Job A » In the passage on God's justice and love below, replace "judgment" with "reckoning" and reproduce the section between "Written by krkeyser" and "be a judgment.", inclusive.

Extract to read »
[BEGIN]

God’s Justice & Love (A guest-post by David Gooding)

Written by krkeyser on January 26th, 2018

“‘What is the answer to evil?’ asks the psalmist.

Let the rivers clap their hands; let the hills sing for joy together before the Lord, for he comes to judge the earth. He will judge the world with righteousness, and the peoples with equity. (Ps 98:8–9)

  Don’t you want there to be a judgment? Who wants the evil of the world to go unchecked for ever? The unconverted man with any moral sense would want a judgment; even if he doesn’t believe in it and thinks it is ‘whistling in the dark’ and comforting yourself with fairy tales. But he would hope it is true that evil will not go on for ever, and there is going to be a judgment.

[God] has fixed a day on which he will judge the world in righteousness by a man whom he has appointed; and of this he has given assurance to all by raising him from the dead. (Acts 17:31)

[END]

Records for this exercise »

[BEGIN]

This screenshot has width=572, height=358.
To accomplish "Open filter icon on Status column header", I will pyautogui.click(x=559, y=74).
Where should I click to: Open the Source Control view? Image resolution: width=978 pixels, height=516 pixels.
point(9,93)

[END]
[BEGIN]

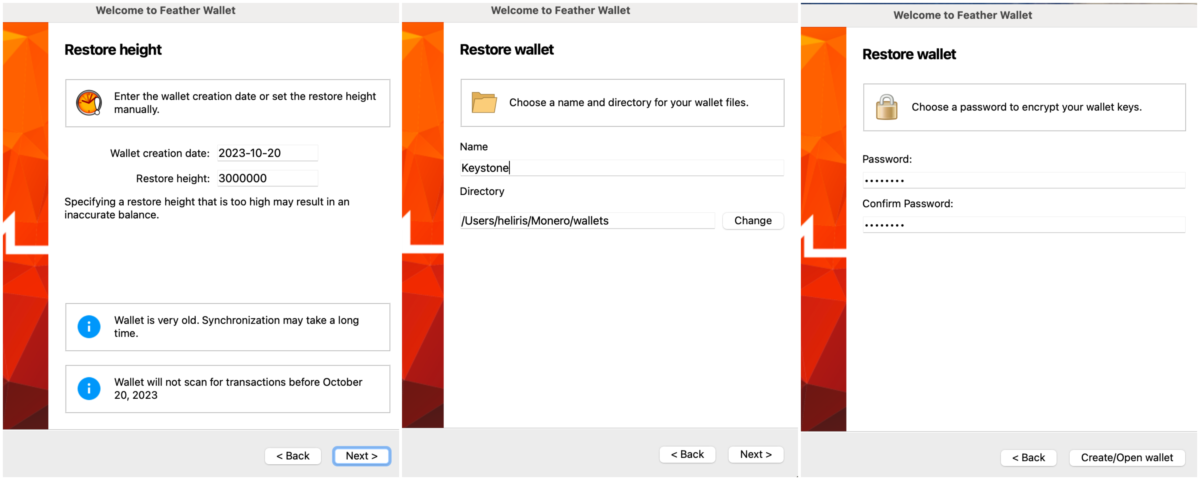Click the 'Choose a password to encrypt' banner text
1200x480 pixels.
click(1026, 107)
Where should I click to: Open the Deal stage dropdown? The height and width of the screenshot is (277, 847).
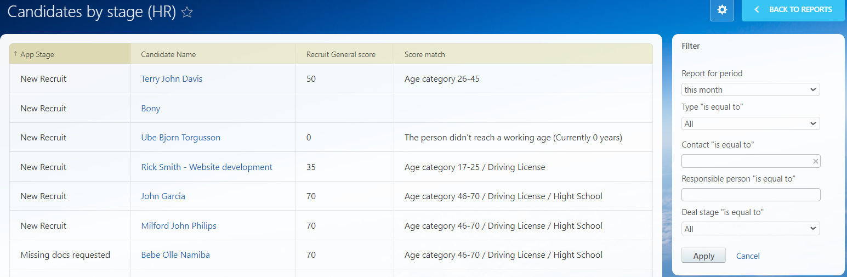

[END]
[BEGIN]

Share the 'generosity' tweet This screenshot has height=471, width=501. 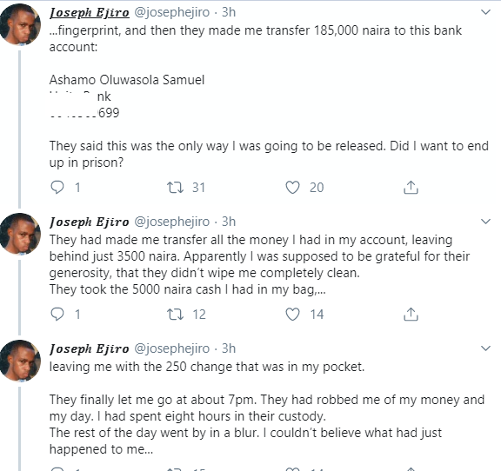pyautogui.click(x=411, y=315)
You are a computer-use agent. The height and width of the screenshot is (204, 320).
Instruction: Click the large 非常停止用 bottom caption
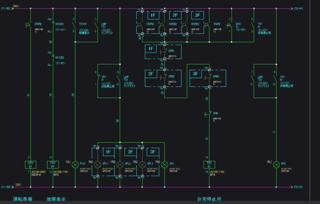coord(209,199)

[END]

Job B » Express the listing between the lines holding "This screenshot has width=572, height=358." and "point(9,93)", inclusive, as a two-column CSV with the headers request and answer. Give one row per request, put each value in a single quoted field, and turn any line breaks into spaces.

Task solution A »
Written by krkeyser on January 26th, 2018

“‘What is the answer to evil?’ asks the psalmist.

Let the rivers clap their hands; let the hills sing for joy together before the Lord, for he comes to judge the earth. He will judge the world with righteousness, and the peoples with equity. (Ps 98:8–9)

  Don’t you want there to be a reckoning? Who wants the evil of the world to go unchecked for ever? The unconverted man with any moral sense would want a reckoning; even if he doesn’t believe in it and thinks it is ‘whistling in the dark’ and comforting yourself with fairy tales. But he would hope it is true that evil will not go on for ever, and there is going to be a reckoning.

Task solution B »
request,answer
"This screenshot has width=572, height=358. To accomplish ""Open filter icon on Status column header"",","I will pyautogui.click(x=559, y=74)."
"Where should I click to: Open the Source Control view? Image resolution: width=978 pixels, height=516 pixels.","point(9,93)"